- **OBJECTIVE**: Give back the blog post below about saying goodbye to the Science & Technology Division, word for word from start to finish.

- **DOCUMENT PASSAGE**:
******
Thursday, May 18, 2006

And I Say It's All Right

How do I best say goodbye?

This is the question that tumbles around in my brain as I prepare to convene the faculty and staff of the Science & Technology Division one last time.

Tomorrow afternoon I will gather the group together, do the routine business, then have a little chat with them all about my imminent departure.

I started to get to know everybody on the morning of September 15, 2004, during the first Division meeting I led. During my “introductory message” (that’s what I had listed on the agenda for the meeting), I pretty much gave them the Reader’s Digest version of my biography and how it was that I came to be standing in front of the room that day. I outlined the long and winding road of my life’s path, and I hope it made some sense how a person (me) could have earned degrees in chemistry, counseling, and higher education administration. And, how (weirdly) I had also worked a few years as a professional photographer.

I was hopeful, too, that maybe, just maybe, I was able to communicate that I had enough training, skills and experience to lead this large academic unit (even though I had never done the job before).

At any rate, I wanted to get to know them, starting by having them know me. My initial goal was to build relationships and trust.
******
- **RECORD EXCERPTS**:
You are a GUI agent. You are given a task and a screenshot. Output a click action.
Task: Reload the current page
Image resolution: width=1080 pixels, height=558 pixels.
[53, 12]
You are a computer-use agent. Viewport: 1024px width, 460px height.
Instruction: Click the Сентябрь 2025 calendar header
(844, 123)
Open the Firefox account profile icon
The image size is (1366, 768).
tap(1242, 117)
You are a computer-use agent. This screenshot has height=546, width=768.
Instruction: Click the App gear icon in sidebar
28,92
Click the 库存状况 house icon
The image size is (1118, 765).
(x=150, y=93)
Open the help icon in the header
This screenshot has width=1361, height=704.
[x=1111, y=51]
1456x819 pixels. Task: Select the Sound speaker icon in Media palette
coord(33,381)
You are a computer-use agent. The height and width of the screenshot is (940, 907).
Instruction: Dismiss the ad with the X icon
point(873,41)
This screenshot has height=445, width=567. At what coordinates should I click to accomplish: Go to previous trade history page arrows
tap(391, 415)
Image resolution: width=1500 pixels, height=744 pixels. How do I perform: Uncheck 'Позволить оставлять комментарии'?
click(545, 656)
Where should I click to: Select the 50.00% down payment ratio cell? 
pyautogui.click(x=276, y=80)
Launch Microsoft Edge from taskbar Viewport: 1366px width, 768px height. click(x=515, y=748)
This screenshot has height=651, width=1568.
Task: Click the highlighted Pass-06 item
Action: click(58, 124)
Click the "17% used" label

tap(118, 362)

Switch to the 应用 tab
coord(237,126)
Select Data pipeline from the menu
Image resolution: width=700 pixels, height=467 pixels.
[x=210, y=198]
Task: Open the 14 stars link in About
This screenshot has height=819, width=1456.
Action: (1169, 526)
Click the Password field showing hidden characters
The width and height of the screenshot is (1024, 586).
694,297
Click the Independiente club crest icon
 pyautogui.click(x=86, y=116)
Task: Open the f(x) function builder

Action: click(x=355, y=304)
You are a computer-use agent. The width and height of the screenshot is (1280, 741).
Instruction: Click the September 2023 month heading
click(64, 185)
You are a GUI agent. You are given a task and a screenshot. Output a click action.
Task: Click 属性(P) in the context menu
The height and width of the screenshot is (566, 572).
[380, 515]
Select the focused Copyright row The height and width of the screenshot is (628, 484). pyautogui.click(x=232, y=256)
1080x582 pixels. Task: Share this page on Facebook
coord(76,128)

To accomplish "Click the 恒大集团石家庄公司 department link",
******
- **RESULT**:
Thursday, May 18, 2006

And I Say It's All Right

How do I best say goodbye?

This is the question that tumbles around in my brain as I prepare to convene the faculty and staff of the Science & Technology Division one last time.

Tomorrow afternoon I will gather the group together, do the routine business, then have a little chat with them all about my imminent departure.

I started to get to know everybody on the morning of September 15, 2004, during the first Division meeting I led. During my “introductory message” (that’s what I had listed on the agenda for the meeting), I pretty much gave them the Reader’s Digest version of my biography and how it was that I came to be standing in front of the room that day. I outlined the long and winding road of my life’s path, and I hope it made some sense how a person (me) could have earned degrees in chemistry, counseling, and higher education administration. And, how (weirdly) I had also worked a few years as a professional photographer.

I was hopeful, too, that maybe, just maybe, I was able to communicate that I had enough training, skills and experience to lead this large academic unit (even though I had never done the job before).

At any rate, I wanted to get to know them, starting by having them know me. My initial goal was to build relationships and trust.